Dow surpasses 20,000 for the first time amidsts high confidence in economic growth

January 25, 2017
By Vlad Karpel

For the first time in history, the Dow Jones Industrial Average breached the psychologically important 20,000 mark. This may begin to attract more investors and bring more attention to the markets, as the rally serves as validation for optimistic economic outlooks under a Trump administration. Notable components leading the index surge are defense contractors, financials and construction. The milestone has been met with mixed feelings. Bolstered confidence and rapid action in the form of executive orders have many looking toward Trump’s deregulation goals. Others see an inevitable future conflict between a pro-business agenda catering to corporate interests and a protectionist, populist stance on international trade and manufacturing.

The DJIA is currently up 0.70% at 20051.76, pushed by defense, construction and financial sectors. The Nasdaq is up 0.72% at 5641.30, boosted by technology stocks which have been lagging recently. The S&P 500 is currently trading at 2293.73 which is up 0.60% from the open, led by technology and financials. The index is within striking distance of the 2300 mark.

Using the ^GSPC symbol to analyze the S&P 500, our prediction model shows a reversal in light of the Dow event. Consistent positive vector figures hold throughout the prediction window, hovering just under 1%.  The predicted close today is 2292.49, with predicted support and resistance at 2268.87 (± 4.72) and 2295.24 (± 4.77), respectively.

 

Upcoming Events and Reports

President Trump announced a massive investigation into widespread voter fraud in the elections. Although recent studies have concluded with zero evidence of this occurring, Trump insists that millions of people voted illegally. There are no details as to how this investigation will be carried out, and already there is major pushback from both sides of the aisle. It is becoming increasingly apparent that President Trump’s words and subsequent administrative actions are to be evaluated separately from one another.

 

Oil

Crude oil futures have flipped between losses and gains today. The confidence in economic growth and large infrastructure projects, along with the psychological Dow barrier of 20,000 being breached, have many investors predicting higher demand. On the other hand, this is the third-straight week of rising U.S production figures. Efforts to cut production by OPEC and non-OPEC countries have countered this, but investors still remain skeptical. Currently, oil prices are up 0.09% from the open at $53.23.

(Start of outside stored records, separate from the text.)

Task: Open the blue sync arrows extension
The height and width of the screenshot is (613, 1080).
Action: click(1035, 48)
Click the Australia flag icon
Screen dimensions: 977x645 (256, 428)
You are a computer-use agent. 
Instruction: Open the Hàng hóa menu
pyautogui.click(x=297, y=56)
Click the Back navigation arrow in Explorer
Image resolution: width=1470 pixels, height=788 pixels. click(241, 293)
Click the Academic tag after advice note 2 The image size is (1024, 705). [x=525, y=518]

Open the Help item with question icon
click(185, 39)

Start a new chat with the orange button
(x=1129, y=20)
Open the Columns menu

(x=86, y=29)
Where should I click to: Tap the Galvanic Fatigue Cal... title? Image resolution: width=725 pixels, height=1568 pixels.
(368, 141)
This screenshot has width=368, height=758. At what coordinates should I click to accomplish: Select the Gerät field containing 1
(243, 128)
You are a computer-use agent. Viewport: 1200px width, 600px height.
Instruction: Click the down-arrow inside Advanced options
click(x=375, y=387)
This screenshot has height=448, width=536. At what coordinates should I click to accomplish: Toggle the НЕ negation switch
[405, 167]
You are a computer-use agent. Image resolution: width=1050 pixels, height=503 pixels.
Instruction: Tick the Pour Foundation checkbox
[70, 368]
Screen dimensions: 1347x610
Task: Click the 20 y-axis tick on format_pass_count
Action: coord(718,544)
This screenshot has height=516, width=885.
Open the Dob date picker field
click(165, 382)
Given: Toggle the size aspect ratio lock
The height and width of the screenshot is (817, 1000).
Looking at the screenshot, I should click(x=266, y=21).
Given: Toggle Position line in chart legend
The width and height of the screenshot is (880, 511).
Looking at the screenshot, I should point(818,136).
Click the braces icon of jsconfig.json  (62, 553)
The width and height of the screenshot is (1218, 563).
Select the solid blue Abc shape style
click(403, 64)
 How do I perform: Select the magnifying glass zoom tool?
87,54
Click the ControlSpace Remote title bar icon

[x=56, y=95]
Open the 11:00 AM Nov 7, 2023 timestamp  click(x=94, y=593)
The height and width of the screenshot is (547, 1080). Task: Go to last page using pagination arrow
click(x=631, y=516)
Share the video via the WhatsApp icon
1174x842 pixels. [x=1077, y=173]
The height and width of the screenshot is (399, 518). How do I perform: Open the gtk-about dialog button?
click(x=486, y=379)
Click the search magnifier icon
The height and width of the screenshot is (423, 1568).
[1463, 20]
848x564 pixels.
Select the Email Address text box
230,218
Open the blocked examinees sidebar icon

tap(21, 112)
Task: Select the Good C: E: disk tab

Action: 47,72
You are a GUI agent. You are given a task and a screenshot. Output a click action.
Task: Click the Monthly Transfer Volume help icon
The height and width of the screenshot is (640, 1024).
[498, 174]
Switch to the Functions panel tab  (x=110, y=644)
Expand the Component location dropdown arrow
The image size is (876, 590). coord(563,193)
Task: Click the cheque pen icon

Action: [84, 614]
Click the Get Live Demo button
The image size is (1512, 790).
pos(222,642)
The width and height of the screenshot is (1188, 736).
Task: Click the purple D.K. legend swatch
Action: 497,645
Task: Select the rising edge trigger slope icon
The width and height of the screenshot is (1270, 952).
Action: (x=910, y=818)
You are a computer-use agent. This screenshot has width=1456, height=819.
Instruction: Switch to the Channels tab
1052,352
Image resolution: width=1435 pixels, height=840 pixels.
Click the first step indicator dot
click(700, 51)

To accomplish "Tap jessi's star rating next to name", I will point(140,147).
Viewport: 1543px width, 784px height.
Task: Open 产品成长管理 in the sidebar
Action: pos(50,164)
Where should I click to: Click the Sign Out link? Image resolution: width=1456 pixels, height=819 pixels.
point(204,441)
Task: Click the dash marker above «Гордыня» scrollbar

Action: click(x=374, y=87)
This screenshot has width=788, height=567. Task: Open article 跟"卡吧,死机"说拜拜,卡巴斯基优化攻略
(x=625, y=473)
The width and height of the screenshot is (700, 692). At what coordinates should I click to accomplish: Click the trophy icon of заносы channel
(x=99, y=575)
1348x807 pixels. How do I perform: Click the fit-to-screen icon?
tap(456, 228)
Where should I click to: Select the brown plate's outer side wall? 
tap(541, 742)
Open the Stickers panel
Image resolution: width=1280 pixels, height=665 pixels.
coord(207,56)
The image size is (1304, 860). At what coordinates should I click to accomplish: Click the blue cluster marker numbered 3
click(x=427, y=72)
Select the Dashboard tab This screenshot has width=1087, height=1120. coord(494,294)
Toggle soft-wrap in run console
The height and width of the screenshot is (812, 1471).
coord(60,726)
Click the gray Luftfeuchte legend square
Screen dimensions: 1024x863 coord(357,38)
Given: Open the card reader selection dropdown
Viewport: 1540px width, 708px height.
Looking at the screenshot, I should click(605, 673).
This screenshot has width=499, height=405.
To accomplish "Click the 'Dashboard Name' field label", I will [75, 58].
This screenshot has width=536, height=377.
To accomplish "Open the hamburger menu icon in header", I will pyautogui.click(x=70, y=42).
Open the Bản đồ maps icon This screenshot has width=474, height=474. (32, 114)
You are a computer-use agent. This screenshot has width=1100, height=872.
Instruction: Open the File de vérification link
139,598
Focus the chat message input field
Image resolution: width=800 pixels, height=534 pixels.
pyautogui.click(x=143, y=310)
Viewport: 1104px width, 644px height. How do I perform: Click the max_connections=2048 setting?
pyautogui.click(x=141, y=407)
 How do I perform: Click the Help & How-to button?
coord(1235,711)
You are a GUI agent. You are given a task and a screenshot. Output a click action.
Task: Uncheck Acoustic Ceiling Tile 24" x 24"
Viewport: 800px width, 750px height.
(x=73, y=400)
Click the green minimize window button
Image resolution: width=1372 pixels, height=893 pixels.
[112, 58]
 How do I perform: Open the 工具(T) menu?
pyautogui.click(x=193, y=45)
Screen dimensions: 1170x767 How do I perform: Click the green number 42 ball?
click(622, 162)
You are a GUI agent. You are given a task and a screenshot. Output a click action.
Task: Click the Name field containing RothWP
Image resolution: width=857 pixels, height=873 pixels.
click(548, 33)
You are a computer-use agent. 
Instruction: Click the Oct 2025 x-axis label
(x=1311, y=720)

Looking at USO, a crude oil tracker, our 10-day prediction model shows consistent negative movement around 1%. The fund is currently trading at 11.4, up 0.26%. Today’s prediction sees support at 11.32 (± 0.05) and resistance at 11.45 (± 0.05). The predicted close for today is 11.36.  

 

Gold

Investors are pulling out of the safe-haven metal to secure profits causing a slide in gold prices. Gold futures are currently down $13.10, or 1.08% today at $1200.50 a troy ounce. However, if the rally proves to be short-lived, and uncertainty returns around the Trump administration’s clarity on fiscal policy, be prepared to see the yellow metal recover.

Using SPDR GOLD TRUST (GLD) as a tracker in our Stock Forecast Tool, the 10-day prediction window shows potential for slight recovery.  The gold proxy is currently trading at 113.92, up 1.17%. Today’s predicted low is 114.87 (± 0.24) and the predicted high is 115.97 (± 0.24). The predicted close today is 115.22.  

 

Treasuries

Bond prices are continuing their downturn, following a major sell-off on Tuesday, as confidence over policy outlook is reflected in the recent market rallies. The government bonds market has been erratic after a post-election surge which had investors anticipating rapid economic growth and inflation under Trump. Using the iShares 20+ Year Treasury Bond ETF (TLT) in our Stock Forecast Tool, we see negative vector figures climbing toward 2% within the next 10 days relative to today’s conditions.

 

TLT, an ETF which tracks 20+ year bond returns, is currently priced at $118.9942, which is down 1.09% from the open. The predicted close today is 119.44 with a low and high of 119.13 (± 0.20) and 120.31 (± 0.20), respectively.  

 

Volatility

The CBOE Volatility Index (VIX) is down 2.98% today at 10.74. The 10-day prediction window shows consistent increases, peaking around 9% midway through.  The predicted close today is 11.82. Today’s predicted lows and highs are 11.07 (± 0.14) and 12.21 (± 0.15), respectively.

 

Other news

Three major automakers saw premarket gains today, following reports that President Trump indicated his goal to cut down on environmental regulations and slash corporate taxes. General Motors (GM) is up 3.16% and Ford Motor Co. (F) gained 1.3%.

Boeing Co. (BA) has filed an earnings report that exceeded expectations for the final fiscal quarter of 2016. Shares have lept 4.72%, currently trading at $168.12.

United Technologies Corp. (UTX) reported flat revenue growth, but indicated a positive outlook for this year. Shares are currently down 0.97%.